Copyright and other unwelcome issues

[10 November 2011]

One of the unwelcome side effects of recent trends in copyright (I mean the gradual shift, over the last fifty years, towards more and more protection for commercial interests and less and less protection of the public benefit) is that while it used to be easy to make one’s own work readily available for reuse by others, it now requires more careful planning. It used to be, for example, that if you didn’t care to claim or protect copyright in something you wrote, all you had to do was nothing: if you didn’t claim copyright, and the work was public, then it was in the public domain.

[“Hmm. How sure of you are that?” asked my evil twin Enrique, with a suspicious look. “Well, kind of sort of sure, I think.” “Better add a disclaimer, then, don’t you think?” “OK, right you are.”]

At least, that’s how I understand it, at a first approximation. (I am not a lawyer and have never much wanted to be, though a friend of mine who did go to law school once told me I’d enjoy the mysteries and mystique of tax law.
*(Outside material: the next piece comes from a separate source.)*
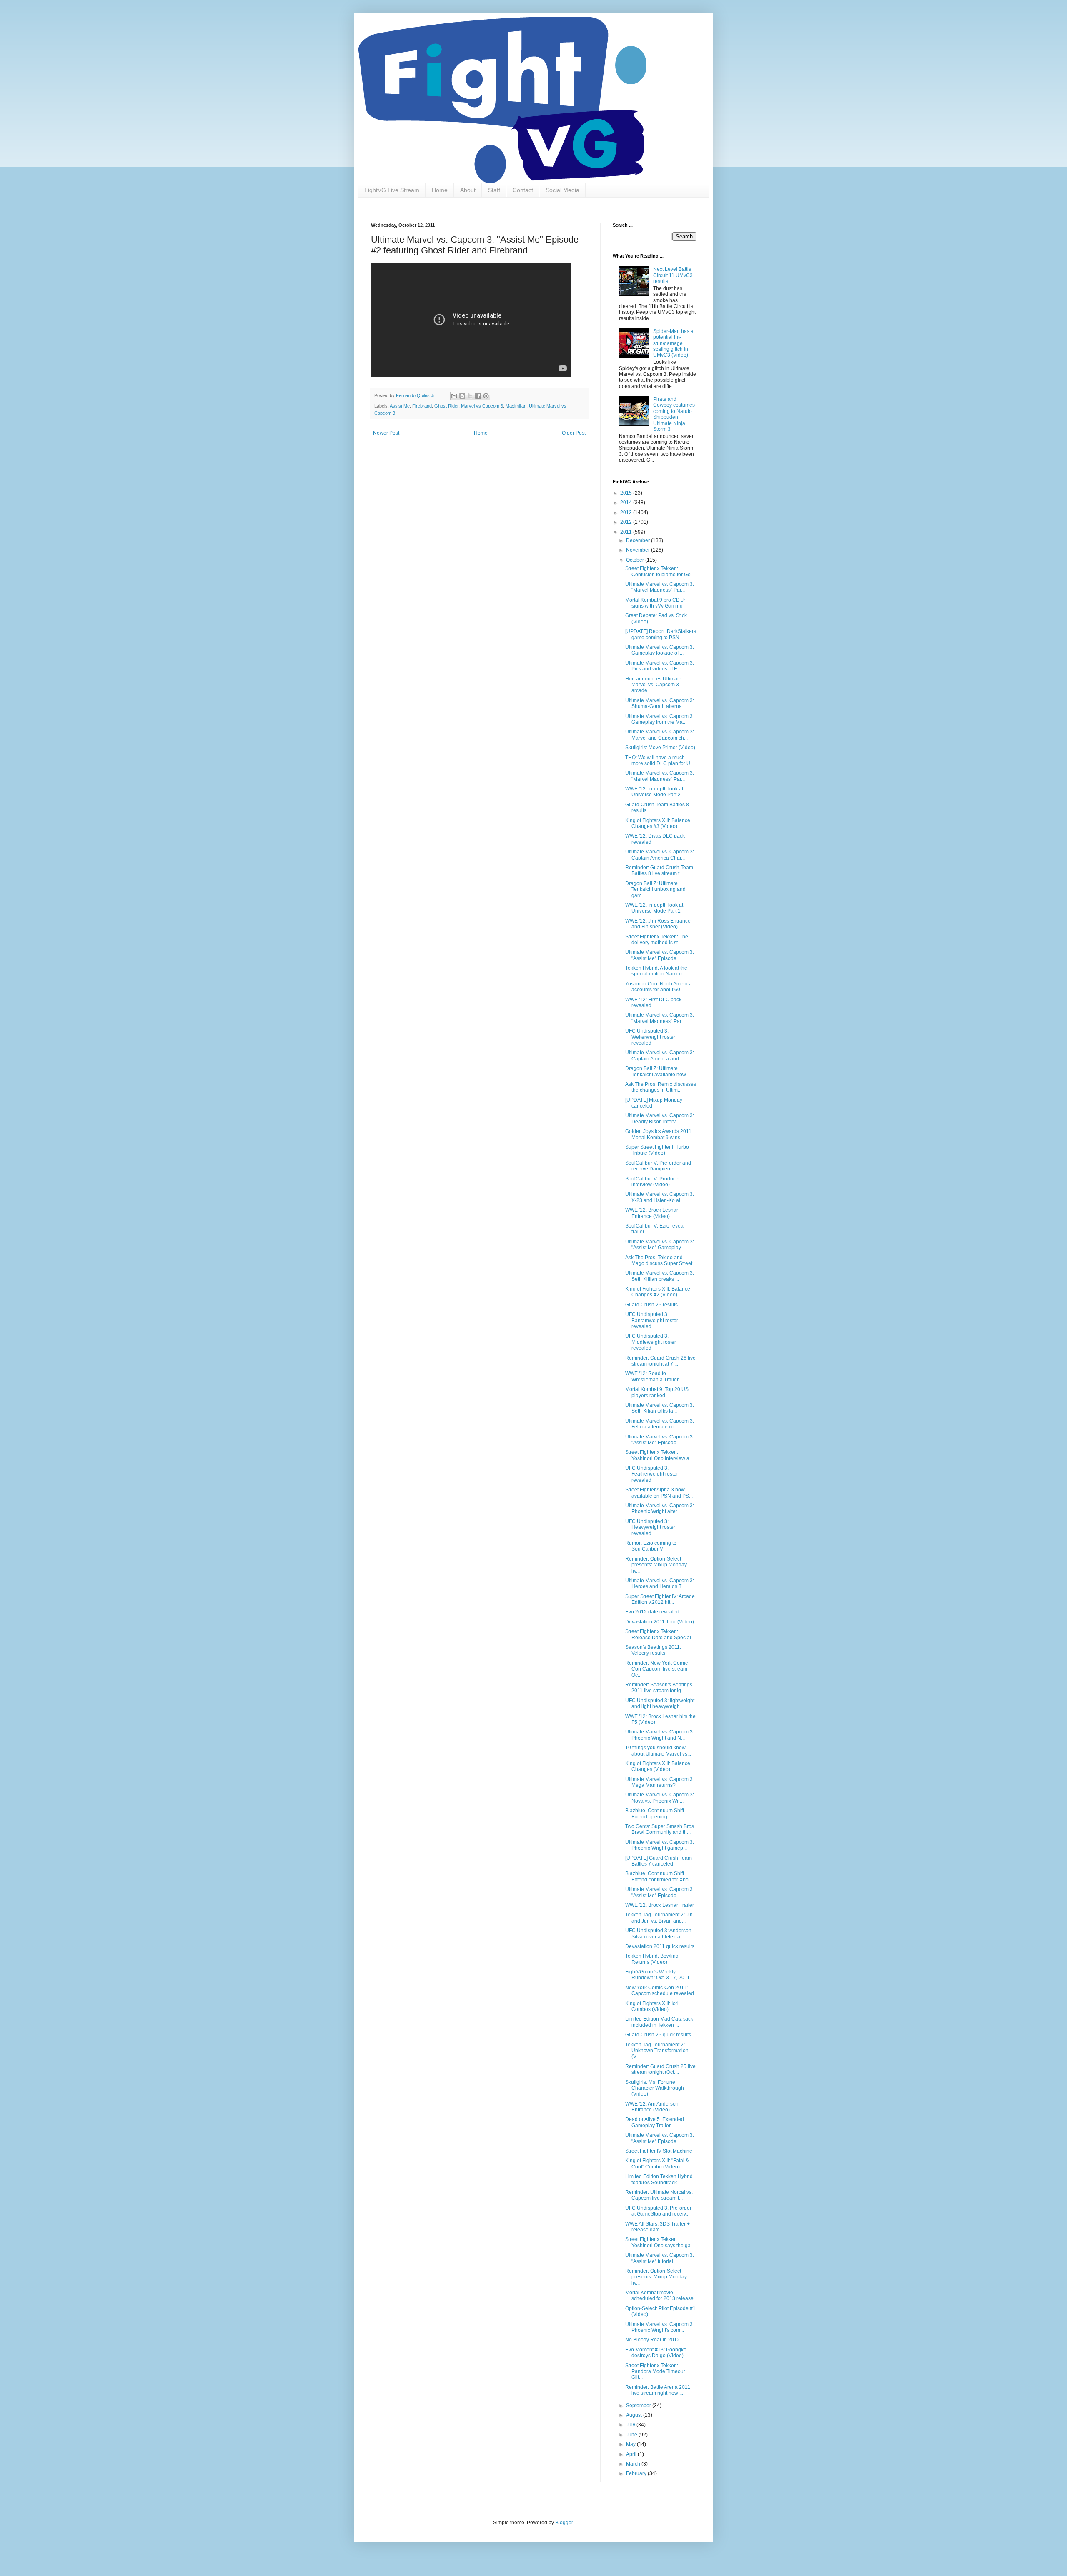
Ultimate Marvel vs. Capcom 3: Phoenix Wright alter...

So no reader should take anything I write as providing guidance about the law of the U.S. or any other country.) If you want good information about copyright, go find something by Pamela Samuelson.
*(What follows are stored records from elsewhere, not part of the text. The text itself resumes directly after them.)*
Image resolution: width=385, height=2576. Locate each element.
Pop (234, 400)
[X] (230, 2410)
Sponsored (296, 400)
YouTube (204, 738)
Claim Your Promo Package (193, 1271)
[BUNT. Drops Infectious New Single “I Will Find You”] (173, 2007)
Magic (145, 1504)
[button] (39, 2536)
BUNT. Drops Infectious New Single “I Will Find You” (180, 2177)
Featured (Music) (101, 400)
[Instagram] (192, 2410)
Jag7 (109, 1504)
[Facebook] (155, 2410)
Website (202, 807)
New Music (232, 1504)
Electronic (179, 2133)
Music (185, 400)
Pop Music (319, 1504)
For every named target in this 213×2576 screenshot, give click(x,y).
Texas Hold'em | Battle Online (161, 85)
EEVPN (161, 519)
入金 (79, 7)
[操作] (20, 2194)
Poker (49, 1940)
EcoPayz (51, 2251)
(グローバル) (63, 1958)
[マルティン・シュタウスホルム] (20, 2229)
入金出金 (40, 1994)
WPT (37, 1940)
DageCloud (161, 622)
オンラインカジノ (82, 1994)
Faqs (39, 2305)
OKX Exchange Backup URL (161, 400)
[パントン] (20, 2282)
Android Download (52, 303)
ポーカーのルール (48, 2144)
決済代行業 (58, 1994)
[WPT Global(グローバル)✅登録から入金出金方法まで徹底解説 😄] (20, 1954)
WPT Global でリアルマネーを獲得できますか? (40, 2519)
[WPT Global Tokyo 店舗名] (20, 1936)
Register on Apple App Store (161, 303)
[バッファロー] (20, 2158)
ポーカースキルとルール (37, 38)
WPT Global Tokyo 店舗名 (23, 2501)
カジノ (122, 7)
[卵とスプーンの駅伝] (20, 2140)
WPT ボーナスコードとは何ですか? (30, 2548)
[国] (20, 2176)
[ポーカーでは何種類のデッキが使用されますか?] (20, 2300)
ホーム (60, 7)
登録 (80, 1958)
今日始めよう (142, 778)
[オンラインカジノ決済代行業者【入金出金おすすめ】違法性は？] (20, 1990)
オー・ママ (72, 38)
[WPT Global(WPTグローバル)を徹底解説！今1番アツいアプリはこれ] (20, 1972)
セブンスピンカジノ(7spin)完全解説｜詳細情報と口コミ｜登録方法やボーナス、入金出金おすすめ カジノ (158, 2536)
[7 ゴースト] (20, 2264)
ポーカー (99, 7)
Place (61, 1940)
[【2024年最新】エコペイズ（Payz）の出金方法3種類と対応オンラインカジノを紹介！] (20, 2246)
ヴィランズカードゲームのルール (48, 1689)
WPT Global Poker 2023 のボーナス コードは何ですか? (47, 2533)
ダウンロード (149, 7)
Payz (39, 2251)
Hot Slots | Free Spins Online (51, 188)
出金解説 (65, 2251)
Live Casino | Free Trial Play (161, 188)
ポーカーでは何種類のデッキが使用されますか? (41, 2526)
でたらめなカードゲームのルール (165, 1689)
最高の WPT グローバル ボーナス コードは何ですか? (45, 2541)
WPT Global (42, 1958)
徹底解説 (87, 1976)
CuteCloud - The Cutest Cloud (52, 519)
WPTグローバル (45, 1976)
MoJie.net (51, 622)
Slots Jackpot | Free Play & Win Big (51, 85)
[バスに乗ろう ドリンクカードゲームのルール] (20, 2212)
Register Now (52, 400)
[“OK, that’ll do, I guess. Is Pamela Samuelson really a good source?” “The best. Thank heavens she’s writing that column for Communications of the ACM again.”]

Nowadays, of course, in the U.S. this is no longer true: from the moment you write anything down, you own copyright in it, whether you want it or not, unless you do something to avoid it.

Of course, many people ignore this and behave as if the old legal regime were still in place. I’ve had representatives of U.S. universities say “Oh, feel free to reuse that stylesheet we wrote” — as if, because it carried no copyright statement, it were available for reuse by anyone interested. On the contrary! Since the stylesheet didn’t carry any licensing information or dedication to the public domain, it was certainly copyright either by the individual who wrote it or by the institution for which it was written. And since it didn’t carry any copyright information, it was impossible to know with any confidence who actually did (or does) own the copyright, and whom to contact for permission.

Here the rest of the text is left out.